As usual, let's begin importing some useful libraries. Note the presence of several visualization customizations. plt.style.use()
lets us specify a style family among some predefined samples (see other options on the matlplotlib style reference page. Then, the rcParams
dictionary can be used to change the default style settings and behaviors of matplolib. In this case, we are increasing the default figure size to 12x6 inches. Finally, setting the max_rows
attribute for pandas forces the number of rows to be displayed whenever a DataFrame is printed.
import numpy as np
import pandas as pd
import matplotlib.pyplot as plt
%matplotlib inline
plt.style.use('seaborn-notebook')
pd.options.display.max_rows = 10
plt.rcParams["figure.figsize"] = (12, 6)
Let's load the two files using pandas. The first file contains several information related to Points of Interest (POI) in the New York area. The second one contains the IDs of those POIs located in the New York municipality. To retain only the latter points, we can use the DataFrame index functionalities. The operation is equivalent to the set operator of intersection between the two indices.

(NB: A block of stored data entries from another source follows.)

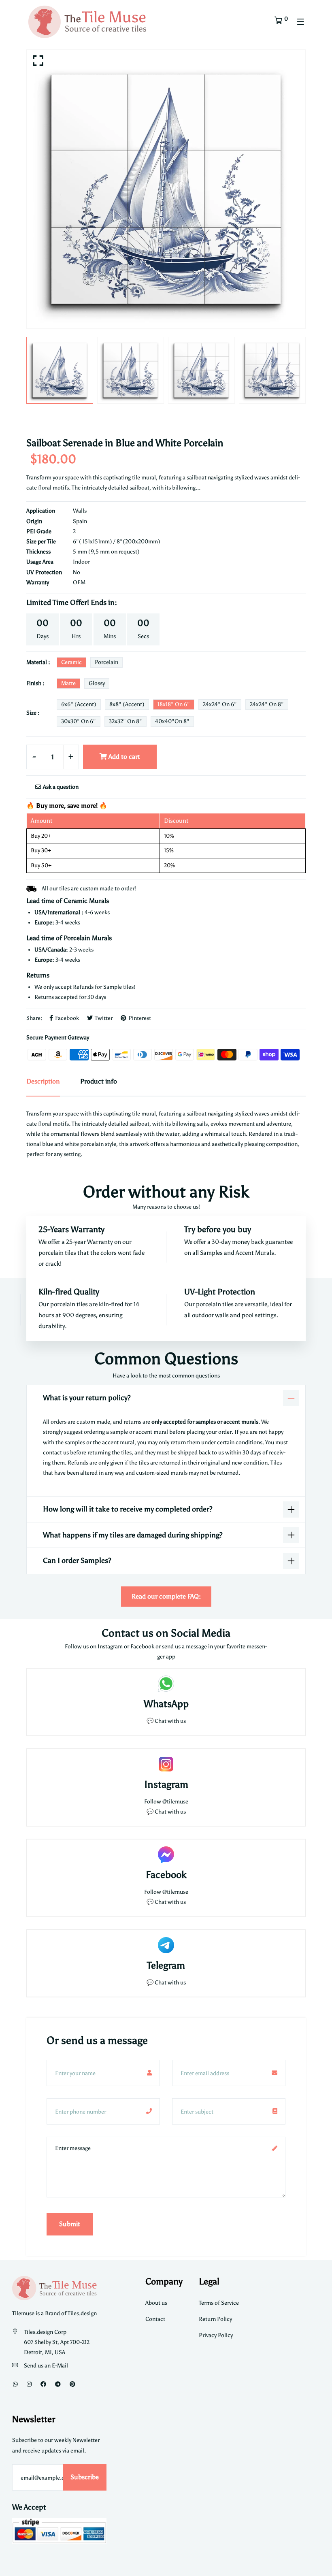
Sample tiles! (119, 987)
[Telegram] (58, 2384)
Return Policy (215, 2319)
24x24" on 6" (220, 704)
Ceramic (71, 662)
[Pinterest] (72, 2384)
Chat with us (170, 1811)
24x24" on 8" (267, 704)
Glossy (97, 683)
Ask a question (60, 786)
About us (156, 2302)
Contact (155, 2319)
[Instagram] (29, 2384)
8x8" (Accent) (127, 704)
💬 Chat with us (166, 1721)
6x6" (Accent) (78, 704)
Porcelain (106, 662)
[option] (166, 189)
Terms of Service (219, 2302)
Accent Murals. (256, 1252)
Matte (68, 683)
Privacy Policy (216, 2335)
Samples (212, 1252)
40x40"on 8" (172, 721)
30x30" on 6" (78, 721)
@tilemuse (175, 1801)
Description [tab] (43, 1081)
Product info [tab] (98, 1081)
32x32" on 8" (125, 721)
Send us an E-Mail (46, 2365)
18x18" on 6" (173, 704)
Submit (69, 2224)
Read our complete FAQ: (166, 1596)
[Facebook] (43, 2384)
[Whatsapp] (15, 2384)
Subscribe (84, 2477)
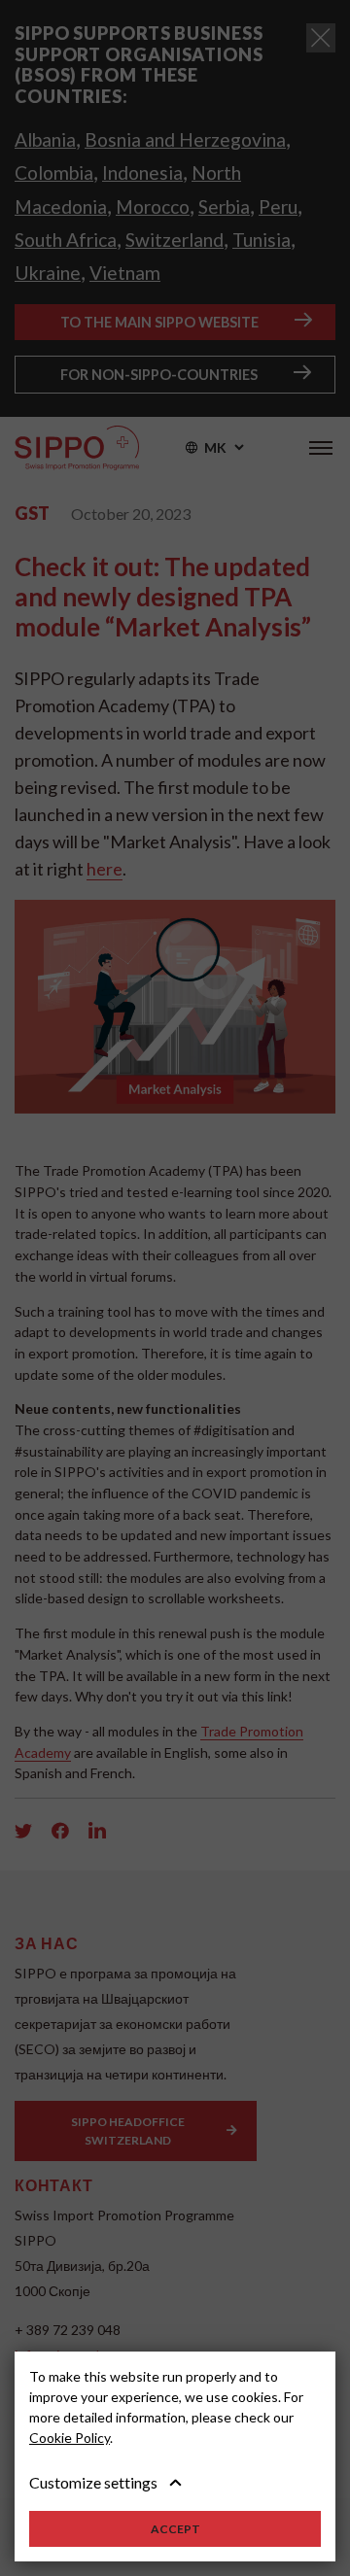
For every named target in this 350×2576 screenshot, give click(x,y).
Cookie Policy (69, 2437)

ny_pois_ids = np.loadtxt("ny_municipality_pois_id.csv")
# This dictionary maps attributes in the table with correct data types
d_types = {'@type':str, '@lat':float, '@lon':float, 'amenity':str, 'name':str,
'shop':str, 'public_transport':str, 'highway':str}
all_pois_df = pd.read_csv("pois_all_info", sep='\t', index_col='@id', dtype=d_types)
# Filter only POIS in NY municipality: intersection on indices
pois_df = all_pois_df.loc[ny_pois_ids]
pois_df
Remember that pandas offers a small set of methods to quickly inspect any pandas DataFrame. Let's apply some.
pois_df.info()
We have 8 columns. While @type , @lat , @lon are present in every record, the other ones contain many missing values.
pois_df.describe()
The describe
method instead provides a few statistical characteristics of each column (e.g. mean, standard deviation, min and max values). As you might have expected, it includes only numerical variables in the report.

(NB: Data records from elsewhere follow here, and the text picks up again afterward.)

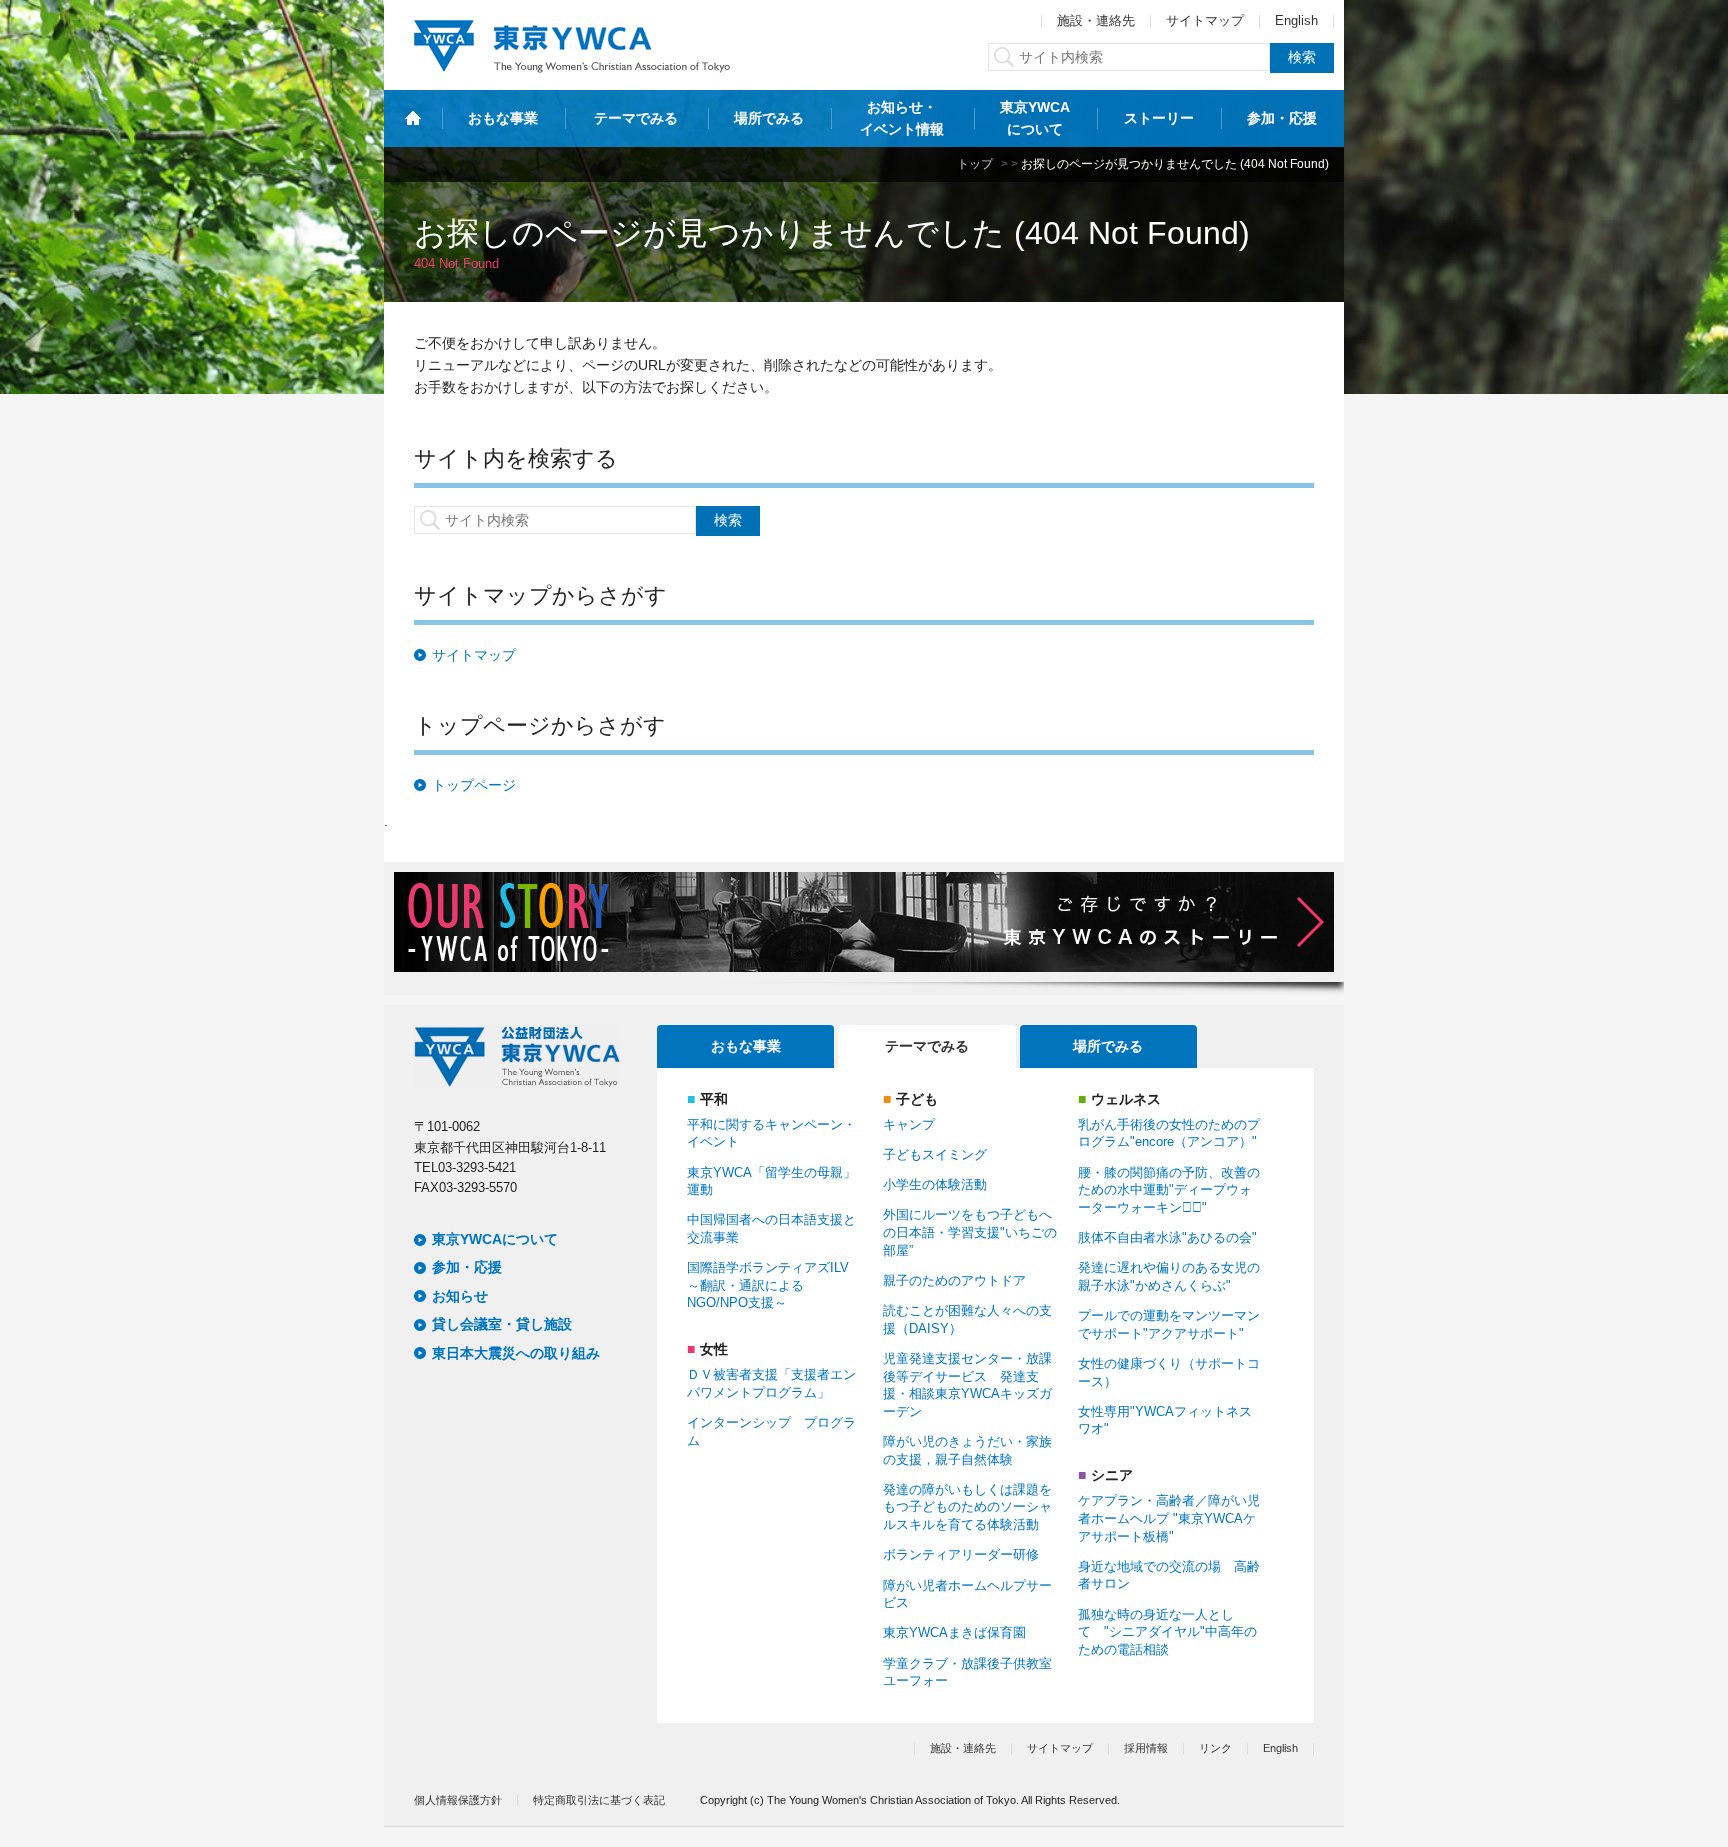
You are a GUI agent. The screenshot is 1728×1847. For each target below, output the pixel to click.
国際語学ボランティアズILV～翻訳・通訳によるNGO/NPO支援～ (768, 1285)
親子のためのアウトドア (954, 1281)
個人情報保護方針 (458, 1800)
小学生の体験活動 (935, 1185)
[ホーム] (413, 118)
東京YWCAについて (1035, 118)
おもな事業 (503, 118)
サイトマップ (1205, 21)
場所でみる (769, 118)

Additional note: the attribute @type can be misleading, it does not contain and type-related information. Indeed, it has a single value in the dataset: we can ignore it.
pois_df['@type'].unique()
Another way to count manually the amount of missing values per attribute is by concatenating methods that operate column-wise (the default behavior for many DataFrame operations).
pois_df.isna().sum()
There is something interesting here. It seems that the information is not encoded in a canonical way: the columns "amenity", "shop", "public_transport" and "highway" may correspond to certain categories (let's put "name" aside for now), each containing several possible values. The high number of missing values might suggest us that each record belongs to one category, leaving empty the other fields. Let's quickly check that.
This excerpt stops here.